An einem Sommerabend erfolgt die Alarmierung des Rettungswagens und Notarzteinsatzfahrzeuges unter dem Stichwort „Akutes Abdomen“. Beim Betreten des Bungalows fallen dem Rettungsdienstpersonal bereits viele leere, umherliegende Schnapsflaschen auf. Der 45-jährige Patient klagt seit 2 Stunden über ausgeprägte Oberbauchschmerzen und rezidivierendes Erbrechen.

Bei der körperlichen Untersuchung fällt neben dem Druckschmerz im Epigastrium eine lokale Abwehrspannung auf. Die Eigenanamnese ergibt außer einem Nikotinabusus und einem regelmäßigen Alkoholkonsum keine weiteren Informationen. Aufgrund der Symptomatik wird die Verdachtsdiagnose „akute Pankreatitis“, DD „perforiertes Ulcus ventriculi“ gestellt, und der Patient erhält intravenös ein Antiemetikum und ein Analgetikum. Es erfolgt die Anmeldung in einem gastroenterologischen Zentrum, und der Patient wird in den RTW gebracht.

Dort wird er aufgrund einer Sinustachykardie (schmerzbedingt?) an ein Überwachungs-EKG angeschlossen. In diesem 3-Kanal-EKG fallen in den Ableitungen II und III ST-Strecken-Veränderungen auf, deshalb erfolgt ein Wechsel auf ein 12-Kanal-EKG. Es stellt sich ein akuter Myokardinfarkt der Hinterwand mit typischen ST-Hebungen in II, III und aVF dar. Daraufhin wird der Patient in ein kardiologisches Zentrum zur Durchführung einer Koronarangiographie gefahren.

Hintergrund

Die Umstände des Auffindens des Patienten und die beschriebene Klinik mit dem ersten Untersuchungsbefund deuten auf ein akutes Oberbauchgeschehen hin. Gebahnt war diese Verdachtsdiagnose auch durch das Alarmierungsstichwort „Akutes Abdomen“ durch die Leitstelle.

Nur durch die Anlage eines Überwachungs-EKGs aufgrund einer Tachykardie, die primär schmerzbedingt durch den Notarzt interpretiert wurde, sind Veränderungen in der ST-Strecke im Monitorbild aufgefallen. Hier erkannte der Notarzt folgerichtig die Notwendigkeit eines 12-Kanal-EKGs, da nur in diesem eine suffiziente Beurteilung der ST-Strecken in allen Ableitungen möglich ist. Die Diagnose wurde daraufhin korrigiert.

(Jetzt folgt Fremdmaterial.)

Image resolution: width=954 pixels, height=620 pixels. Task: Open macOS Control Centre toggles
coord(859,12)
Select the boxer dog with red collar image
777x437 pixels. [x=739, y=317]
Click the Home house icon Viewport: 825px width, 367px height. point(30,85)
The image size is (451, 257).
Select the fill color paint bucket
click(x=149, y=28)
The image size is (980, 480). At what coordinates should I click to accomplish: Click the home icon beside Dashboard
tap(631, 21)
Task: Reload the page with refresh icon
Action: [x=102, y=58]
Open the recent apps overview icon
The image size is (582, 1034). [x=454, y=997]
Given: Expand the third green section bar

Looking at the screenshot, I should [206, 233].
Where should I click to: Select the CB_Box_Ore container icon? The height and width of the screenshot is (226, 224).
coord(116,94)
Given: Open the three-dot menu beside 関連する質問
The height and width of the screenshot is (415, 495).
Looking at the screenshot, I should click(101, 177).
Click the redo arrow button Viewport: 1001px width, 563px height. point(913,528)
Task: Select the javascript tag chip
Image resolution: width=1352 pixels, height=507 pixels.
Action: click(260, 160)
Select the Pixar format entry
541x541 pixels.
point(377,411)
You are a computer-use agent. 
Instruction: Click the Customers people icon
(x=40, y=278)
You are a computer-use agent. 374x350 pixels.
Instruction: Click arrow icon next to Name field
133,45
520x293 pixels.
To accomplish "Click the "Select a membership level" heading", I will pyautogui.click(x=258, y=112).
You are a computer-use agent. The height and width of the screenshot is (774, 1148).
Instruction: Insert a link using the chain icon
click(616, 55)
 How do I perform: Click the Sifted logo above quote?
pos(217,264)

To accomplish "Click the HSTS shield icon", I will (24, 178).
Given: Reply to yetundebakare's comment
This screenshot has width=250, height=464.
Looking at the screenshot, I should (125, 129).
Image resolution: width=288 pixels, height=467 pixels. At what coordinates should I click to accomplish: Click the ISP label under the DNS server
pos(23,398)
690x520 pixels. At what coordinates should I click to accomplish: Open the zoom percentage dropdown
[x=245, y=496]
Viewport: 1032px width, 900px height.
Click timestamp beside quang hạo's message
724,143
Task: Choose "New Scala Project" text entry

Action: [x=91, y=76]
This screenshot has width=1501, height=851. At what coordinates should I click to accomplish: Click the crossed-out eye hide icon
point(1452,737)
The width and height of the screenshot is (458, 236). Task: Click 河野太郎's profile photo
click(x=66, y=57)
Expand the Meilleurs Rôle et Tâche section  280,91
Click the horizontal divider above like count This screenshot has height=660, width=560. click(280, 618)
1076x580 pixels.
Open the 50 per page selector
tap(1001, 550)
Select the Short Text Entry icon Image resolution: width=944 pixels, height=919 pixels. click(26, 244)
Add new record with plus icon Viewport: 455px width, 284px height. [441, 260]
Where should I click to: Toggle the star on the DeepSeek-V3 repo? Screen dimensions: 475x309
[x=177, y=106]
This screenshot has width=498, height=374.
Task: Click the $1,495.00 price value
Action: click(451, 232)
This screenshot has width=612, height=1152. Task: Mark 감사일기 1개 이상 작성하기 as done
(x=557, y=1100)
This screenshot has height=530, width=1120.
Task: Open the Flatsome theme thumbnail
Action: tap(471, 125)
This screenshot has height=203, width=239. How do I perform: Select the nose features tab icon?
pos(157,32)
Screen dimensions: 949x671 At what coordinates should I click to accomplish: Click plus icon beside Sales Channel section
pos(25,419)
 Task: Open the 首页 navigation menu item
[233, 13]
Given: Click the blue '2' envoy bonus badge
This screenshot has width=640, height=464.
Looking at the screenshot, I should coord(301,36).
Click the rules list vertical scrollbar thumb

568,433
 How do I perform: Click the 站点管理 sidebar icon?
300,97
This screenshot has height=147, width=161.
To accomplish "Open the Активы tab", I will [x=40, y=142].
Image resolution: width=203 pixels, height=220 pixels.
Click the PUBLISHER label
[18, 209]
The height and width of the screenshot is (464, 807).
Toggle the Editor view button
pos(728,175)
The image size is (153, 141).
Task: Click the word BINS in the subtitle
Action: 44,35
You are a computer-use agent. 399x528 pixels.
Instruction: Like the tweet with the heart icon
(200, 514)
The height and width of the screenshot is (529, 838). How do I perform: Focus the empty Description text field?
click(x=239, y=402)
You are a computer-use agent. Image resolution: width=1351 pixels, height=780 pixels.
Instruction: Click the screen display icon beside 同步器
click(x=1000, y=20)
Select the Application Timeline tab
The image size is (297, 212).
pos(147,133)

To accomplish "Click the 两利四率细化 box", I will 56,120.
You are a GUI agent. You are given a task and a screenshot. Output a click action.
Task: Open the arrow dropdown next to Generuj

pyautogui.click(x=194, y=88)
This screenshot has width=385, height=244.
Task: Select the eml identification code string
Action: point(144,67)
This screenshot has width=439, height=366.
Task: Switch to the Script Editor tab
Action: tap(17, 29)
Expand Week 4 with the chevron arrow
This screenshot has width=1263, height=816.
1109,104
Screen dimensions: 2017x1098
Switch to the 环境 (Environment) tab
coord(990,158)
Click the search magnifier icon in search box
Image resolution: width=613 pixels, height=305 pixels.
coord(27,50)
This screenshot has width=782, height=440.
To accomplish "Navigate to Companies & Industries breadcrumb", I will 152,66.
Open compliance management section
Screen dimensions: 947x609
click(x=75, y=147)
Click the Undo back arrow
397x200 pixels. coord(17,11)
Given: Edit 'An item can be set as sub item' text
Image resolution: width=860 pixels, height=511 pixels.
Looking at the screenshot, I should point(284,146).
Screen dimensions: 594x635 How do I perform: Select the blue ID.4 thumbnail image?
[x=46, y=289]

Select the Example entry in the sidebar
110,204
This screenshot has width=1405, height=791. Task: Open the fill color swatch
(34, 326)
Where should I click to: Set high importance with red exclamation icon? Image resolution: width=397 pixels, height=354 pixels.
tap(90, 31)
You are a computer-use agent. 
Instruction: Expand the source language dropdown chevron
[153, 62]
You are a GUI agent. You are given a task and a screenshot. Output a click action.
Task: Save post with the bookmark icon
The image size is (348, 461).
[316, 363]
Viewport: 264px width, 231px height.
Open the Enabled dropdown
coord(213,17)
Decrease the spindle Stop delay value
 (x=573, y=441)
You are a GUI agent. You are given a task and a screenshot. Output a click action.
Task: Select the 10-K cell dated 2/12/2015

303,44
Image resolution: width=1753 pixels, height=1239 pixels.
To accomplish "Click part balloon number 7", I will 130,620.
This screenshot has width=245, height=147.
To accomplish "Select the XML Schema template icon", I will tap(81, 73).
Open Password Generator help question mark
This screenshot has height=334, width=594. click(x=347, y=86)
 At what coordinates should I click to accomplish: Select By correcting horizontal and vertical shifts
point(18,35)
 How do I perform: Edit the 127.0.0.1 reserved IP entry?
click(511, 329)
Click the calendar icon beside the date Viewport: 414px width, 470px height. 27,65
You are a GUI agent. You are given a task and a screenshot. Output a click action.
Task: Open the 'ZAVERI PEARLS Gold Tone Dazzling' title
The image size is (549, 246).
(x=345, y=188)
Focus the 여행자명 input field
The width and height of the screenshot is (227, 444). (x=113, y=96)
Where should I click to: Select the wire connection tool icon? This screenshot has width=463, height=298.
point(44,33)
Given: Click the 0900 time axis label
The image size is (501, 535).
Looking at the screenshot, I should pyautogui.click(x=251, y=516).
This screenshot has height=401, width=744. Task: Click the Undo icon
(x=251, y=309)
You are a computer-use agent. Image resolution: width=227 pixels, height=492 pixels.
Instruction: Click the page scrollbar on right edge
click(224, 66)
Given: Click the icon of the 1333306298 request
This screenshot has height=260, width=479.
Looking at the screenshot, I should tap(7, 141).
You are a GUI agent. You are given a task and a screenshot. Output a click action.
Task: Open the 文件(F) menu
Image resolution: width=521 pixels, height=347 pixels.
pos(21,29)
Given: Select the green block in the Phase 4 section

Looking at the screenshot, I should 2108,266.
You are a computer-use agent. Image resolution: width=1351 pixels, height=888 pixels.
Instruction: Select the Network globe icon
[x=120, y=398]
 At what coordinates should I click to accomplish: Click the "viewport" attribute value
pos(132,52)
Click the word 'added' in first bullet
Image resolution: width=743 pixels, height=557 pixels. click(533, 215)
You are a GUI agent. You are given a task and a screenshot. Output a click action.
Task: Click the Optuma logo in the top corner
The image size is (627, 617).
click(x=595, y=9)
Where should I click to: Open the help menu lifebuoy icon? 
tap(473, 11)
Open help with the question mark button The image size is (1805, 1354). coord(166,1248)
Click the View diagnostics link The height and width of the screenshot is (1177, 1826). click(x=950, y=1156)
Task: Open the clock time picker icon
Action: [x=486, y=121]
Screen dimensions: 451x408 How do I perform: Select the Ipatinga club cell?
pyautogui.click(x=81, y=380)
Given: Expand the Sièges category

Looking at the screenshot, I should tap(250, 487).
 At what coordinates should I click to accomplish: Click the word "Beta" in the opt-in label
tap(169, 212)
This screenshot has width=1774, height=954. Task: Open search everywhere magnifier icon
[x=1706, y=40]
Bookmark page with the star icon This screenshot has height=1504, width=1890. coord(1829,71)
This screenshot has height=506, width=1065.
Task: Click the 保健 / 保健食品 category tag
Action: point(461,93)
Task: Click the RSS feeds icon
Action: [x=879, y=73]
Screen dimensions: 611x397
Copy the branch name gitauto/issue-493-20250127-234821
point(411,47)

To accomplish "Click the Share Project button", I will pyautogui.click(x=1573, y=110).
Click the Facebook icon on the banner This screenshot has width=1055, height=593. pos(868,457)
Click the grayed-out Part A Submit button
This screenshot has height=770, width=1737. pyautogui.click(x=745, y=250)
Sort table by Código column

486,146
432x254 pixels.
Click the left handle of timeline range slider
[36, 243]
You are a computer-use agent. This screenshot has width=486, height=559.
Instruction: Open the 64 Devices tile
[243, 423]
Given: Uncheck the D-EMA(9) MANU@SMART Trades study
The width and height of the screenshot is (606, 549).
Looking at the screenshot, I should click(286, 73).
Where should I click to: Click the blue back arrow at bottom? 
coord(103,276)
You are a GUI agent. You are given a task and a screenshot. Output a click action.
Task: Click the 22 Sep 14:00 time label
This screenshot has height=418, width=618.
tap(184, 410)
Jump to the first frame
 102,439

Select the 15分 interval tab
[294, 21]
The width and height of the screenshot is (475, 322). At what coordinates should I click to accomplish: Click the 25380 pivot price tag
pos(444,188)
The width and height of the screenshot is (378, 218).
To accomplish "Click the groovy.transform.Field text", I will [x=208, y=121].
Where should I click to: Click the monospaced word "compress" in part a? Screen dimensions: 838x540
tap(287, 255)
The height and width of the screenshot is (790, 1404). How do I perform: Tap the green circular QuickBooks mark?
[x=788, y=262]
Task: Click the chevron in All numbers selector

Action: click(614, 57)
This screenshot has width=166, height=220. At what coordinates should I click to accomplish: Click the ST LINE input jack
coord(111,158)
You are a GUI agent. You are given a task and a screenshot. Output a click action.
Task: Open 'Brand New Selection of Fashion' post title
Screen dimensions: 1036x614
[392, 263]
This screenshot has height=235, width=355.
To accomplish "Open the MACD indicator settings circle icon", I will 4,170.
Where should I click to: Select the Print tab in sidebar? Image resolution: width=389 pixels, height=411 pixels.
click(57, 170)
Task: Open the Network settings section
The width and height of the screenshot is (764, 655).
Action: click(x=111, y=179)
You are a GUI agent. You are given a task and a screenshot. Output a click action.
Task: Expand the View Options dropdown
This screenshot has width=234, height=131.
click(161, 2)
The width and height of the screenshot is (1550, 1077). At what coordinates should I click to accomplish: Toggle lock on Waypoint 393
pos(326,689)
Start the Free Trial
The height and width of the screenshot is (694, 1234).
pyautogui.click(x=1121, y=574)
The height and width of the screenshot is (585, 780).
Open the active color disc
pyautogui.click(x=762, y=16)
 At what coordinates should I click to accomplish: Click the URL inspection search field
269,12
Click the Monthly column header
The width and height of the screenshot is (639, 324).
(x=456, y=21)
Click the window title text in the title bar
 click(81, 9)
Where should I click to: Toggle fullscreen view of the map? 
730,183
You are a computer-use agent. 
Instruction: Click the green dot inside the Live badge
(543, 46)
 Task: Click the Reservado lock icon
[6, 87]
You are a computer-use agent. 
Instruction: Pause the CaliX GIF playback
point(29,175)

Bei einem Myokardinfarkt im Hinterwandbereich beobachtet man immer wieder eine Schmerzausstrahlung bzw. -lokalisation in den Oberbauchbereich. Deshalb muss differenzialdiagnostisch bei Beschwerden im Oberbauch auch an einen Myokardinfarkt gedacht werden. Eine vollständige Anamnese (hier: Risikofaktor Nikotin) ist dabei sehr hilfreich.

Fehler und Gefahren

 Fehlinterpretation der Beschwerdesymptomatik.

 Kein primäres Schreiben eines 12-Kanal-EKGs bei der beschriebenen Symptomatik.

 Beeinflussung im diagnostischen Denken durch das Alarmierungsstichwort der Leitstelle.

Fehlervermeidung

 Bei Oberbauchbeschwerden differenzialdiagnostisch immer an den akuten Myokardinfarkt denken.

 Eine gute Anamnese-Erhebung mit Erfassung von Risikofaktoren ist dabei sehr hilfreich.

 Bei Oberbauchschmerzen mit entsprechender Risikokonstellation immer ein 12-Kanal-EKG schreiben.

 Nicht auf das Alarmierungsstichwort der Leitstelle verlassen.